The statement resounded in the political world -- and beyond. Tim George, a Columbus, Ohio, artist whose medium is the Etch A Sketch, said he has drawn all 44 U.S. presidents.

Get Scribbling

“I haven’t drawn any of the Republican candidates yet because I was kind of waiting until they narrow it down to one,” George, 60, said in a telephone interview. “It looks like I’ll be drawing Romney, though, at some point. In fact, I wish I had it done now.”

At the FAO Schwarz toy store in midtown Manhattan -- which displays a prototype Etch A Sketch dating from 1959 -- shopper and father Cal Elcan said the plaything is “timeless.”

“We’ve all played with an Etch A Sketch before -- every one of us,” said the tourist from Nashville, Tennessee.

Alexis Elcan, 9, said she finds twiddling the knobs more challenging than a newfangled computer drawing game.

“They’re weird,” she said. “You have to be really good at them.”

Ohio Art, which manufactures the plaything in China, employs about 100 people at its Toy Street facility in Bryan (12939MF), including sales and design staffs, Killgallon said. The town of about 11,500, dominated by the county courthouse’s clock tower, is a capital of childhood delights: It is also home of Spangler Candy Co., maker of Dum Dums lollipops.

Divine Plug

Ohio Art competes in a field dominated by Mattel Inc. (MAT) and Hasbro Inc. (HAS), the world’s largest toymakers, with combined sales of more than $10 billion. They spend millions on advertising and marketing, and Hasbro even owns part of a cable television station to help market its toys.

“It’s virtually impossible to get attention,” said Michael Greenberg, chief executive of Chester, New Jersey-based PlayWow International, a small manufacturer that tries to garner publicity by donating its inflatable toys. “Something like this is a gift from God.”

Fehrnstrom’s free publicity might be worth tens of millions to Ohio Art, according to Jordan Zimmerman, founder of an eponymous advertising firm whose clients include Papa John’s International Inc. (PZZA) and Office Depot Inc. (ODP)

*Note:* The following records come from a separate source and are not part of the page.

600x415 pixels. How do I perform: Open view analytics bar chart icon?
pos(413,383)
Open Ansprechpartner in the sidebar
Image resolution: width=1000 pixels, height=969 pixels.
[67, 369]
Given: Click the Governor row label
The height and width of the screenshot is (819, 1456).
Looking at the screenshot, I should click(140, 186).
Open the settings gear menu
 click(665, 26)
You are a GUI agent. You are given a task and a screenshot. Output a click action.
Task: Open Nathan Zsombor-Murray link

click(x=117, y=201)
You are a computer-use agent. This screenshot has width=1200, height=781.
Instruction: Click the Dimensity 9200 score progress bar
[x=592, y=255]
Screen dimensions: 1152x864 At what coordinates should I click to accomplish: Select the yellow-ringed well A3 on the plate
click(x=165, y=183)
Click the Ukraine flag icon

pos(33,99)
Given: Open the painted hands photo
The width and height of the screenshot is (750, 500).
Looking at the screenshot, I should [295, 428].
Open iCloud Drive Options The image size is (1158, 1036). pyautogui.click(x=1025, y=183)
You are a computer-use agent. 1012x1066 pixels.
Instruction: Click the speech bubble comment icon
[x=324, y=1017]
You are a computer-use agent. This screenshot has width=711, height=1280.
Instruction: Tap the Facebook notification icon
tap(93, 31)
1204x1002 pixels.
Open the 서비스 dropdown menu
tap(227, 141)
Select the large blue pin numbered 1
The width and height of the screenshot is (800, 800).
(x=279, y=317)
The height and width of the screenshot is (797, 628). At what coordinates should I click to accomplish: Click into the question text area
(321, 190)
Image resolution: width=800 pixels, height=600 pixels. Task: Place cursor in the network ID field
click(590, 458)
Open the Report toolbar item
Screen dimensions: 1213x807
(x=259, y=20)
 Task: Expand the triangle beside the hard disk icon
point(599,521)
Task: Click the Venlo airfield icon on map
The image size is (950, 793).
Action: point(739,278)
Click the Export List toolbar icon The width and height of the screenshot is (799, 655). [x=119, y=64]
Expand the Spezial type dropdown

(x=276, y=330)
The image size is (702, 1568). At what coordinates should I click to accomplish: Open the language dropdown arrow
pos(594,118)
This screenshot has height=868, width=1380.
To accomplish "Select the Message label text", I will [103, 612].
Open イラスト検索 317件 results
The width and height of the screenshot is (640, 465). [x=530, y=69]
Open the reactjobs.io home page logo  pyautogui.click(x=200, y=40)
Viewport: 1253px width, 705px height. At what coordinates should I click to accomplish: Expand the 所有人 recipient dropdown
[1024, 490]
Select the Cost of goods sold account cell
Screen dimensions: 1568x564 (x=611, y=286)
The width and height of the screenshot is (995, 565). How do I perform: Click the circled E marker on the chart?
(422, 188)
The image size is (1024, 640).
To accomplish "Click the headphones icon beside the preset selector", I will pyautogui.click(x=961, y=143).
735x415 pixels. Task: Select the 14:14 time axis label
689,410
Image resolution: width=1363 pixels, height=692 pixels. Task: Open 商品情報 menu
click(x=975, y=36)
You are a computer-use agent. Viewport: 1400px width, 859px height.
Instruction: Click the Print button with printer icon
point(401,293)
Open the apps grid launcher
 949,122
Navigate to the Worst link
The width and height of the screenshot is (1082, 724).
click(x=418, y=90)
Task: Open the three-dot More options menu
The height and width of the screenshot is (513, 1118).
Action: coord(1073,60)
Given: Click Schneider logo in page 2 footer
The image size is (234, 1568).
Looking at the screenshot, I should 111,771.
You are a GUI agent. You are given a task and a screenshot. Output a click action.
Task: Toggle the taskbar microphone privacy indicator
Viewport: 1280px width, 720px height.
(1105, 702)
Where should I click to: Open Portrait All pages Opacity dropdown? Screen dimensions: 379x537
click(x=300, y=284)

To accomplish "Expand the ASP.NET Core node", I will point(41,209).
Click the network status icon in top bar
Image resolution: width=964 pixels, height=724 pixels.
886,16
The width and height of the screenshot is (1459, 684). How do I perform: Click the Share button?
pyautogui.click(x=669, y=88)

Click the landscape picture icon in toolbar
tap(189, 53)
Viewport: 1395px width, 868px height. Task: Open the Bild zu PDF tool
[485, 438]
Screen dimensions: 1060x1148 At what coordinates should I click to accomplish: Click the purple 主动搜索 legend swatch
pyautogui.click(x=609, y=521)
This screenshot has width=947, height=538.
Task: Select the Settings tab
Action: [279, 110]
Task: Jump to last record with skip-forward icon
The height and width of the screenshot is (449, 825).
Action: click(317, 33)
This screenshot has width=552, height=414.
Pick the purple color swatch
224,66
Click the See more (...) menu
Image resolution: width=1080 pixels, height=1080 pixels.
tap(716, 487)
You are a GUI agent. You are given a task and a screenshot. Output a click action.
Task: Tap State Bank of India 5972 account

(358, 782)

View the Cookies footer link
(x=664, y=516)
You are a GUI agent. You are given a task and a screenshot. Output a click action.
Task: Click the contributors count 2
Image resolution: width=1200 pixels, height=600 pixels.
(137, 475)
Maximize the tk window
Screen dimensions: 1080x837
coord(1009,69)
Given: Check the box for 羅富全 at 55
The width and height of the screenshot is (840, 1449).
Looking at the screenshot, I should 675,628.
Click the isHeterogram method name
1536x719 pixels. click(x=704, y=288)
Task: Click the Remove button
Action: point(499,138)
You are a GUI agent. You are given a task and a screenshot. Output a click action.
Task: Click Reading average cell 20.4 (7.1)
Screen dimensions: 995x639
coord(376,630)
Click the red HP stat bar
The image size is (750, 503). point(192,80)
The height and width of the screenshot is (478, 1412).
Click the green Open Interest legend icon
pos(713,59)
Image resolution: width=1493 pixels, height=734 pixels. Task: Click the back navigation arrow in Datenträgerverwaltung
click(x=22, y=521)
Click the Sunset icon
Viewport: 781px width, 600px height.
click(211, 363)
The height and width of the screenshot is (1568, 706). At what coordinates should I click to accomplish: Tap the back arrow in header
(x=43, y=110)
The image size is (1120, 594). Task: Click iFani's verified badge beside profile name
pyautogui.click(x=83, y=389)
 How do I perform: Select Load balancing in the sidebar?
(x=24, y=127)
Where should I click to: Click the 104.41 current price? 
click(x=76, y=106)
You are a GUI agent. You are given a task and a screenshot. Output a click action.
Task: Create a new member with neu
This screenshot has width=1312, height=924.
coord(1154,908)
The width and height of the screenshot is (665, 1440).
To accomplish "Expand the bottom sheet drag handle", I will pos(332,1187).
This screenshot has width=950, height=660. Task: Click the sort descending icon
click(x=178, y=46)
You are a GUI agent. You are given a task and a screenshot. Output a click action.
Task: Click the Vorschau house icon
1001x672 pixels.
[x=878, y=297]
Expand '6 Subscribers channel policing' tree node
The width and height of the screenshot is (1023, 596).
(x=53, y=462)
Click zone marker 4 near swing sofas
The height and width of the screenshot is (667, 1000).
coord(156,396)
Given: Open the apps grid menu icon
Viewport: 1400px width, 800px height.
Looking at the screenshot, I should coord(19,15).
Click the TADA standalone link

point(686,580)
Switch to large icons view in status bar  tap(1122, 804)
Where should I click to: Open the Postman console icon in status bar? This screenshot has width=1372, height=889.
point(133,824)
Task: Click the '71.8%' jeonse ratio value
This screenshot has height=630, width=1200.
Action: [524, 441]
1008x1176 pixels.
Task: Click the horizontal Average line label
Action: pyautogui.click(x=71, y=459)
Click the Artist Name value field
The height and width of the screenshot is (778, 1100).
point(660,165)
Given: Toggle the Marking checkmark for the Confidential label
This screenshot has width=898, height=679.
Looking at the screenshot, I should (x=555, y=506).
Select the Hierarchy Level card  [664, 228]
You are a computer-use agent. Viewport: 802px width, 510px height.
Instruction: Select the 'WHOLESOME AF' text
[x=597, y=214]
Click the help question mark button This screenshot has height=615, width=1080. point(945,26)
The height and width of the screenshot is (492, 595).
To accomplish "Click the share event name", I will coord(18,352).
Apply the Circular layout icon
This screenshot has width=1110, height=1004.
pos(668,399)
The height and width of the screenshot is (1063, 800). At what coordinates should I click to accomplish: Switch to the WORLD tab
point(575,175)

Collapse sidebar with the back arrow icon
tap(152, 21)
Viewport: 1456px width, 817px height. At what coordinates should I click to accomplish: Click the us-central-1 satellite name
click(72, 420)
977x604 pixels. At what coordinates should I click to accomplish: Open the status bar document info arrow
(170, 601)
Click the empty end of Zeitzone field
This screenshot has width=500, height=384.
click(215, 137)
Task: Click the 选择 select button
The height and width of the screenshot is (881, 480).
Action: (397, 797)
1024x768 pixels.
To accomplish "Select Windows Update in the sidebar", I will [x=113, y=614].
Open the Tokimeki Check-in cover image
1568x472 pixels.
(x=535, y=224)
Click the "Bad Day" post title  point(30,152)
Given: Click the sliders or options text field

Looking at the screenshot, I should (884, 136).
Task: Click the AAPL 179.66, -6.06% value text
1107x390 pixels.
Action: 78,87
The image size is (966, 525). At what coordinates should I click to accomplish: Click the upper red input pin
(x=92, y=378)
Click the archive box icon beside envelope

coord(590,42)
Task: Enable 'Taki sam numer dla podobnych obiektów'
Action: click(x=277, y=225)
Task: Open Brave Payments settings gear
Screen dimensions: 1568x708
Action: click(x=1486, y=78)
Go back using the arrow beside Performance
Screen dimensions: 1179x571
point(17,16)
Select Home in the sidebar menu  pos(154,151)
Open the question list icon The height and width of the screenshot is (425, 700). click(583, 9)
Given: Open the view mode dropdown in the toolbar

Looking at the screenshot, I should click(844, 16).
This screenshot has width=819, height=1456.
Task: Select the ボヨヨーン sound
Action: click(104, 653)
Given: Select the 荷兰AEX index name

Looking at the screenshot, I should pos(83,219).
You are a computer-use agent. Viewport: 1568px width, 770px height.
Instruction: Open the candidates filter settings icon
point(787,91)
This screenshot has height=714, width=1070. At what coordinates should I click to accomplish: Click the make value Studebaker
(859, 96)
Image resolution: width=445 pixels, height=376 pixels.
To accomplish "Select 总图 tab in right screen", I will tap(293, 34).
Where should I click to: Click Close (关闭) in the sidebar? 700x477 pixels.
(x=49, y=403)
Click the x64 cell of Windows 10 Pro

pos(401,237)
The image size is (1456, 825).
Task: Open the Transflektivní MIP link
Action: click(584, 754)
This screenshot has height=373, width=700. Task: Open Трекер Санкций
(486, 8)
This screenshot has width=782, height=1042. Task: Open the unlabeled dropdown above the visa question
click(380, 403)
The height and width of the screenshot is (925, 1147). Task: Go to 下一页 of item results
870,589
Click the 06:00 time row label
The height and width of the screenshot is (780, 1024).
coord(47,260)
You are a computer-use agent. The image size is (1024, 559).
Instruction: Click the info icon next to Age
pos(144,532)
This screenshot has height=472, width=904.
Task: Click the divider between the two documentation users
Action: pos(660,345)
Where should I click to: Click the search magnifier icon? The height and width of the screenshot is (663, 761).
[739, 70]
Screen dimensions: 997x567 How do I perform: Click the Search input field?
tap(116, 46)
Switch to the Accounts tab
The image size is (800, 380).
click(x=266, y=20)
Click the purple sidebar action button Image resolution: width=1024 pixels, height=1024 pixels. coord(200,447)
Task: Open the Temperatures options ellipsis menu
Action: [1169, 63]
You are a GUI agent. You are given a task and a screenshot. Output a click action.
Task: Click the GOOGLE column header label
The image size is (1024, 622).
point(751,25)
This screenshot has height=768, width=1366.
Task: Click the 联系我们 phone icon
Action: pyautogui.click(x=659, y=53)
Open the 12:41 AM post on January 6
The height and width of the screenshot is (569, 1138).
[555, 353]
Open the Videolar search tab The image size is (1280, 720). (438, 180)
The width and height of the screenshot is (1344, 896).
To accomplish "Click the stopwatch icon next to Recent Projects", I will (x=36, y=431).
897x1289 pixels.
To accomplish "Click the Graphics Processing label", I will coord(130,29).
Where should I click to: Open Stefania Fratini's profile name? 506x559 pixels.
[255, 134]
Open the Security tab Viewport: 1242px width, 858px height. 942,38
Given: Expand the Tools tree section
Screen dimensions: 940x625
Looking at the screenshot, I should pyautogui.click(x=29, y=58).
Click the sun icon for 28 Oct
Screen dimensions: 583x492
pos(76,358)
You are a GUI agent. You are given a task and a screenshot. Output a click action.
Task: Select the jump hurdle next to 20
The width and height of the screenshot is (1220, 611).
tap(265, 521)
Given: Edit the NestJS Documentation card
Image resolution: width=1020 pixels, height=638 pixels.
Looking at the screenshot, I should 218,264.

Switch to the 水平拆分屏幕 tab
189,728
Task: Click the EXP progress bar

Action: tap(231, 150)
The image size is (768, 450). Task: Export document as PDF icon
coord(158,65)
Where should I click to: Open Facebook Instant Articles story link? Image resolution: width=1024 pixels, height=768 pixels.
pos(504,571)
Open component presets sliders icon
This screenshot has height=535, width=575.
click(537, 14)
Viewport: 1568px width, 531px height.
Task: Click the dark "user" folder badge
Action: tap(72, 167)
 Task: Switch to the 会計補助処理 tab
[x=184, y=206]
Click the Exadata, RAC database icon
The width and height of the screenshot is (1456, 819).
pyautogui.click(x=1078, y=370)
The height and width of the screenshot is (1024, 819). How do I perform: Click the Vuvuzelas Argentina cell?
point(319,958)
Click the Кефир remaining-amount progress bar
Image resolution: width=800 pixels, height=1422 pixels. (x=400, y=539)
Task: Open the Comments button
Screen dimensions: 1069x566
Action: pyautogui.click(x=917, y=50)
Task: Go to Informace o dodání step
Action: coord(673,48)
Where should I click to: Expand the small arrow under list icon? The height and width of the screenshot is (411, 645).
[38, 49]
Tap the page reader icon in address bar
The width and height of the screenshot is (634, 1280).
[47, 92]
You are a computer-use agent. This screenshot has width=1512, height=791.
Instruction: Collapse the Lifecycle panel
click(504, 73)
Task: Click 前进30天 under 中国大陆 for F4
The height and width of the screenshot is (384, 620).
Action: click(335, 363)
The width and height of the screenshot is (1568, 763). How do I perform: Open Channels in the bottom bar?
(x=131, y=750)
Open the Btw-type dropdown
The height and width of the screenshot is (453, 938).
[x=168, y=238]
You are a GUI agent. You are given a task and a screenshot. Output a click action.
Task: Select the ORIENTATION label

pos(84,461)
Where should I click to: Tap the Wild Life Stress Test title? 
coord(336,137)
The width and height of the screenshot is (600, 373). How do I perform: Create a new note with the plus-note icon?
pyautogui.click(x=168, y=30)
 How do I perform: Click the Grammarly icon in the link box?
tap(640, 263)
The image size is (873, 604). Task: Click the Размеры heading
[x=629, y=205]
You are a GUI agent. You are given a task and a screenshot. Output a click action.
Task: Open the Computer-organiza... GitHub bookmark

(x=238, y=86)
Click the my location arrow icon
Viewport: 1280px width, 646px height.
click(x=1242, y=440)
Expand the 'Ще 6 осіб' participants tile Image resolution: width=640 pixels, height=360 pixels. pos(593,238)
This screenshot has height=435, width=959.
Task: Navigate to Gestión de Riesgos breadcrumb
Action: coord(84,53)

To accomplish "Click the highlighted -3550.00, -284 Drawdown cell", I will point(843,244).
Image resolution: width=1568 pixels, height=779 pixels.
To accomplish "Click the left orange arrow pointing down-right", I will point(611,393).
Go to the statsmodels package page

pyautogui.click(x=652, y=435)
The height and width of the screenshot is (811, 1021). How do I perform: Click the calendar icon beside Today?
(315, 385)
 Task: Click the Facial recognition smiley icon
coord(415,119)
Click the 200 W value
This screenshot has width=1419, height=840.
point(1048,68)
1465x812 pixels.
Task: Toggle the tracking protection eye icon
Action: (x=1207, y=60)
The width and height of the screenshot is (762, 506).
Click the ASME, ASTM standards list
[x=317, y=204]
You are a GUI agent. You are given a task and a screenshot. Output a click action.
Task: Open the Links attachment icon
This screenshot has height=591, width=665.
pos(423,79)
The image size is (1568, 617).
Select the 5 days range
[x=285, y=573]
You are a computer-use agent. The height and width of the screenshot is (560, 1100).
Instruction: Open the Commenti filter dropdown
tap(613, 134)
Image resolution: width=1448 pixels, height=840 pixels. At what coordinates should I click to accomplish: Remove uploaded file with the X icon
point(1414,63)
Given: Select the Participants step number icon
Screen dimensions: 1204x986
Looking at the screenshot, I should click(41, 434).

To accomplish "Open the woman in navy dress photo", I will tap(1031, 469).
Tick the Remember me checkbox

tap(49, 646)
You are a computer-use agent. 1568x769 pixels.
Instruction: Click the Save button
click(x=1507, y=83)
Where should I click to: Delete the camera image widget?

“It will help resurrect the brand and drive sales,” said Zimmerman, who’s based in Fort Lauderdale, Florida. “If they are smart, they will parlay this.”

Surprise Gift

This gift of free advertising comes after sales in the arts-and-crafts category, which includes Etch a Sketch, declined 1 percent to $2.7 billion last year, according to NPD Group. Total revenue in the U.S. toy industry fell 2 percent to $21.2 billion, the researcher said.

Shares of Ohio Arts, which is thinly traded, more than doubled to $9.65 after three transactions totaling 800 shares at the close in New York’s over-the-counter market.

It’s too early tell whether sales will increase, Ohio Art said.

“It’s a pop culture icon and it’s nice to be part of the discussion,” Killgallon said. “One thing we’d like to do with all this publicity is to try to find a way to turn it into a positive and look at some sort of get-out-the-vote campaign.”

Killgallon said he’s been asked whether Etch A Sketch leans toward Democrats or Republicans.

“Etch A Sketch has right- and left-hand knobs,” he said. “We speak to both parties. And together we can draw circles.”